Most of us try to avoid speed work because it hurts and for the first timer it might not be as enjoyable as it feels like you're starting from the beginning all over again.
This is when you need to be patient as the gains will come quickly and speed work will not only make you faster but it will also improve your fitness. But you can't just do speed work! To avoid injury you need to have already built up a good aerobic base and ideally have completed the race distance you want to improve on. Think of the aerobic base as the foundation on which to build further fitness.
For the beginner, Hills are a great way to start speed work. You might not feel like you're running fast but the increased effort to work against gravity will improve your strength for the forward motion.
6* 1 minute uphill with a gentle jog or walk back down for recovery. Increase by 1 rep per week up to 10 reps. This session will be as hard as you want it to be and to begin with you take it easy and remember how far a minute takes up and you can compare it as the weeks go by.
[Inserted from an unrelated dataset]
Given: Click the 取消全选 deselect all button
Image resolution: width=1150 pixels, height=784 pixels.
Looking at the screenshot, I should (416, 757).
Another session that's easy to try is the fartlek. This comes from the Swedish term for speed play and it's basically an unstructured speed session and you just do what you can for as long as you can. You decide on the time, distance and pace for your fast running but don't overdo it.
After 2K of easy running pick a point in the distance which could be a lamppost and run at a pace that you can sustain until you get to it. You then take as much time as needed to recover and repeat until you want to cool down. Intervals can be as long or as short as you want. If running with a friend you can add a bit of uncertainty into the mix by taking turns at deciding the distance and pace for reps.
For a more structured interval session you choose a set distance and pace or for the beginner it can be time and pace.
After your warm up run for 6*1 minutes at your target race pace with I minute jog recovery. As an example, if your 5K best time is 30 mins and you want to target 25 mins then you would run at 5 min per K pace for 1 minute with 1 minute recovery and repeat for 6. To work out pace you should ideally use a GPS watch / smartphone app or if you have access to a running track then you can work out your time per 100M to check your pace. For this example 100M should be covered in 30 seconds and your 1 minute interval should equal 200M.
As it becomes more manageable you can increase the length of the intervals until you can run for 5 mins. Do remember that when you increase the working time then you must also increase the recovery time.
Do not run faster than you need to and only do enough to achieve your goal.
For the first few sessions be cautious and introduce yourself rather than jump straight in as you don't want the first session to be your last. I see this quite regularly and unless you have a coach to guide you then you'll need to be patient to begin.